Forza Motorsport launched in 2023 for PC and Xbox Series X|S consoles, marking the long-running racing series' first 'next-gen' entry built with advanced visuals on a new engine with real-time ray-tracing. However, the launch-day version did not match pre-release footage or screenshots, and many concluded that the game's visuals were downgraded.
A new mod for the game reinforces this. It takes files from an unused folder to replace ones in the 'Ultra' visual mode folder to add ray-traced global illumination or RTGI to the game, increase the level of detail, expand the draw distance, and turn flat ground textures into full 3D grass with foliage. It's not so much a mod that it is a copy-paste.
As detailed in a new video by Digital Foundry, the hidden visual mode offers impressive upgrades to the game's appearance, with more realistic lighting that adds depth and detail to environments.
One of the main criticisms of Forza Motorsport's visuals is that tracks, cars, and environments look flat outside of racing during sunset or sunrise. RTGI adds depth to everything with more realistic shadows and lighting.
It's not all perfect, though, as there are instances where image quality is overly noisy. This points to Forza Motorsport's unfinished advanced ray-tracing mode - even now, several months after the game's debut.
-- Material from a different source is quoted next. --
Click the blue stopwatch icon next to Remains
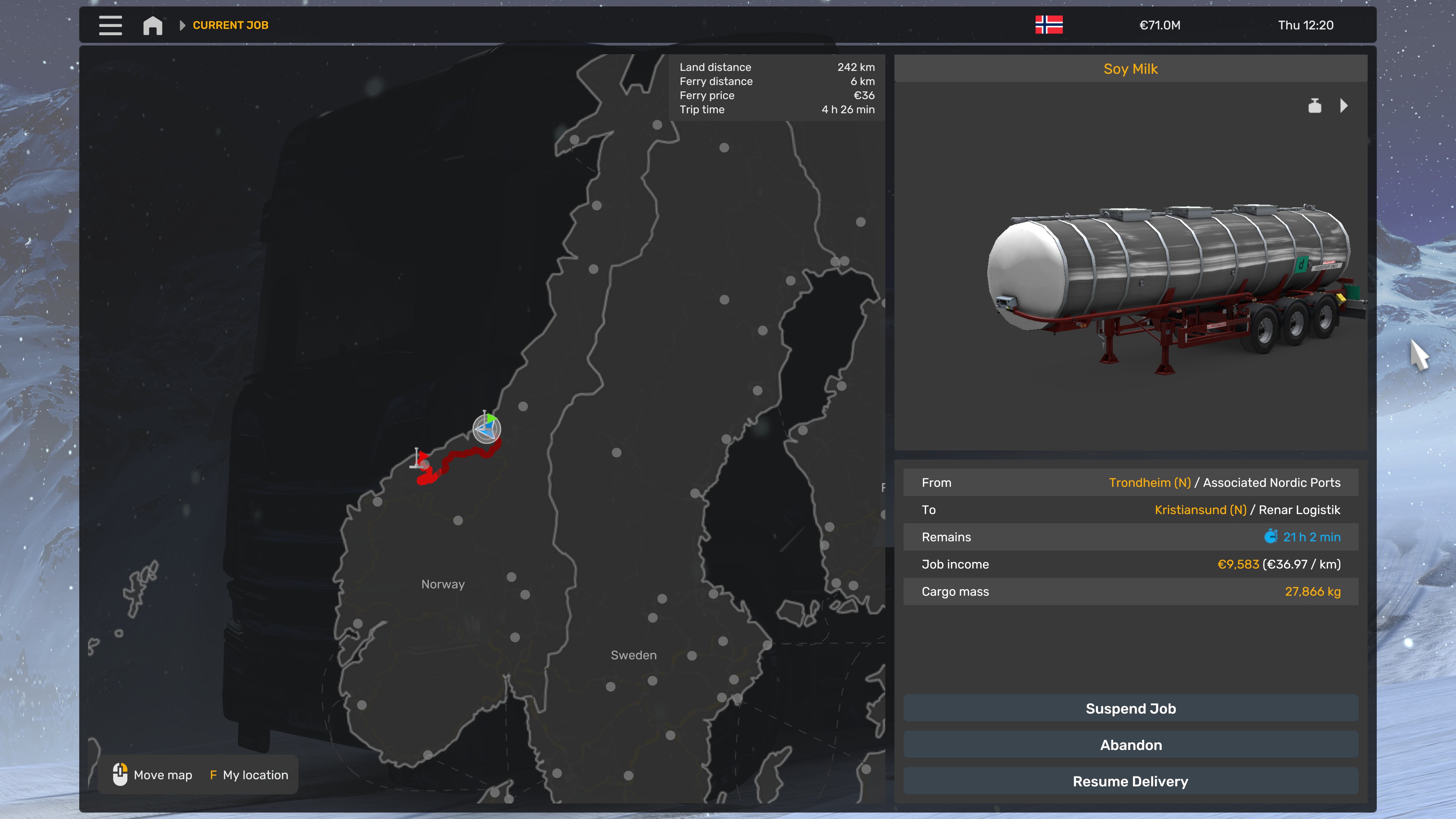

If developer Turn 10 were to release the new visual mode on PC, it could leverage NVIDIA's DLSS 3.5 Ray Reconstruction technology to improve visual fidelity and enhance the ray-traced reflections' overall quality.
Performance-wise, there is a notable hit, with Digital Foundry showcasing a 27% reduction when racing using the car exterior view and a 40% reduction when racing using the car interior view when racing with a GeForce RTX 3080. The latter adds RTGI and reflections to things like the dashboard and other interior elements, so there's a bigger hit to performance.
All in all, this is an interesting discovery. It is similar to the RTGI developer mode found in Capcom's RE Engine, which enables advanced ray-tracing in games like Dragon's Dogma 2 and the Resident Evil 4 Remake.